Der Tiananmen-Platz wurde während der Qing-Dynastie 1651 in wesentlich kleinerem Umfang angelegt. 1958 wurde er auf seine heutige Größe von 40 Hektar erweitert und ist somit der größte Platz der Welt.

Der Tiananmen-Platz war im 20. Jahrhundert Schauplatz einer ganzen Reihe wichtiger Ereignisse:

  • 04.05.1919 – Demonstration patriotischer Studenten gegen die Bestimmungen, die China im Versailler Vertrag auferlegt wurden
  • 01.10.1949 – Ausrufung der Volksrepublik China durch Mao Zedong
  • 1966 – 1976 – Aufmärsche der Roten Garden während der Kulturrevolution
  • April 1976 – Massenproteste gegen die Viererbande, die beim Gedenken an den Todestag Zhou Enlais blutig eskalierten
  • 04.06.1989 – Massaker an Tausenden friedlich demonstrierenden Studenten

Die Demonstration im Juni 1989 und das sich anschließende grausame Massaker wurde mit moderner Überwachungstechnologie aufgezeichnet und ausgewertet.

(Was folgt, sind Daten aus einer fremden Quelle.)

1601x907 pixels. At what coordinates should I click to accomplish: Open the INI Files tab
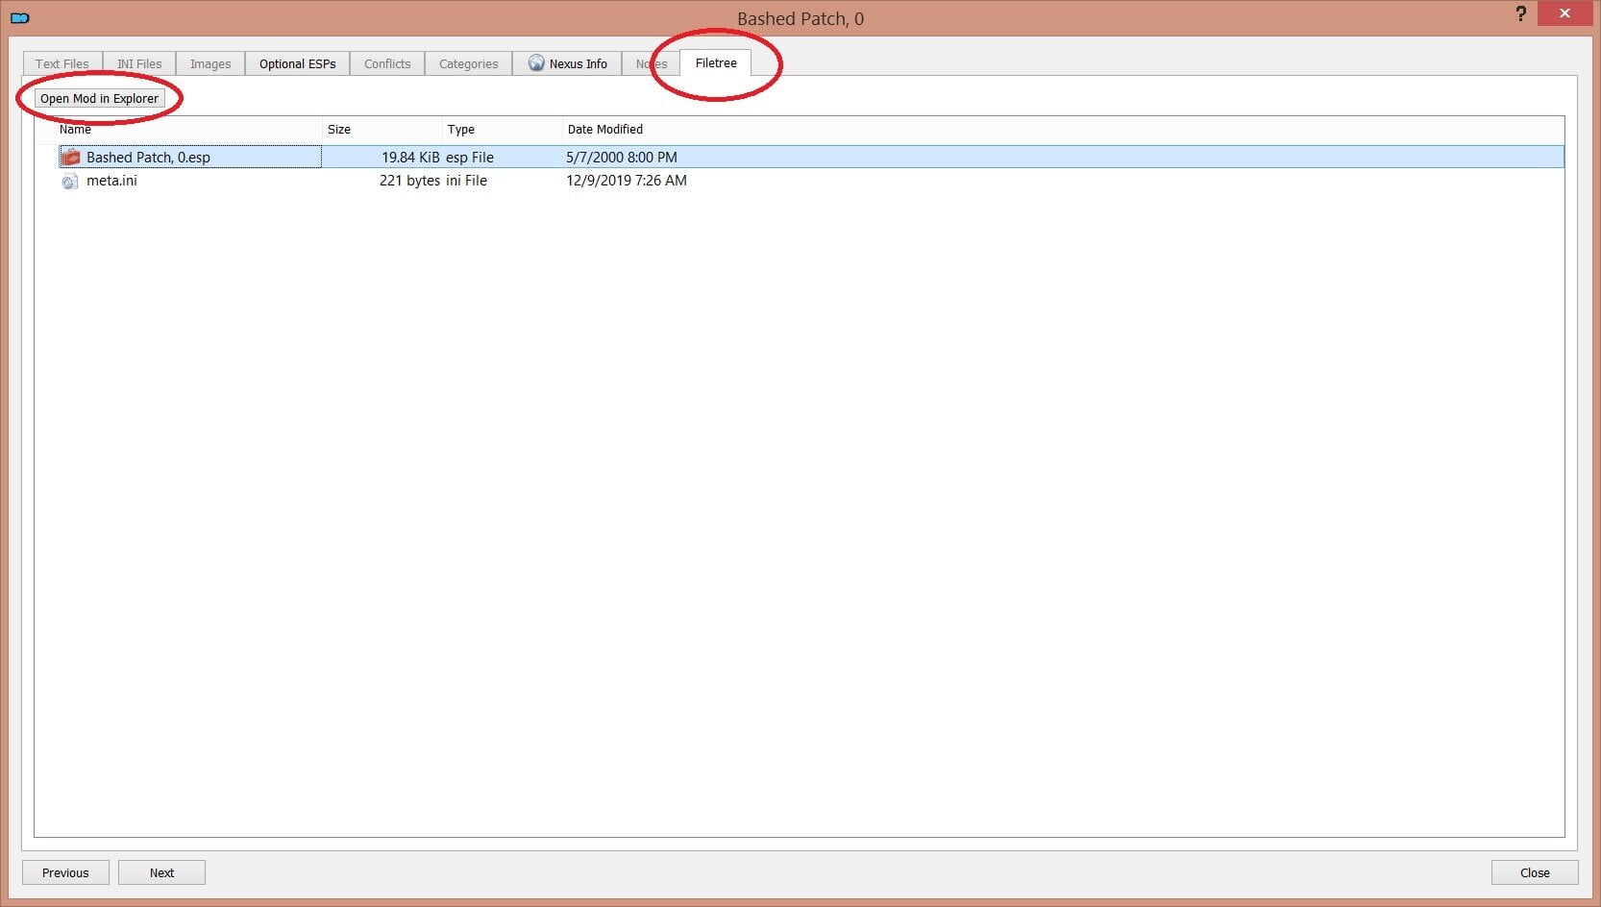pyautogui.click(x=139, y=64)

Die Kameras am Tiananmen Platz waren von Siemens Plessey an China als neue Verkehrskontrollsysteme verkauft worden. Das Scoot Überwachungssystem mit in den USA hergestellten Pelco Kameras wurde benutzt, um die Proteste genau aufzuzeichnen. Die Bilder wurden vom chinesischen Fernsehen mit dem Angebot einer Belohnung für Informationen immer wieder ausgestrahlt. Eine Hexenjagd auf die Studenten und Verantwortlichen begann. Als Resultat konnten fast alle Täter identifiziert werden. Die meisten wurden verhaftet und Opfer brutaler Folter.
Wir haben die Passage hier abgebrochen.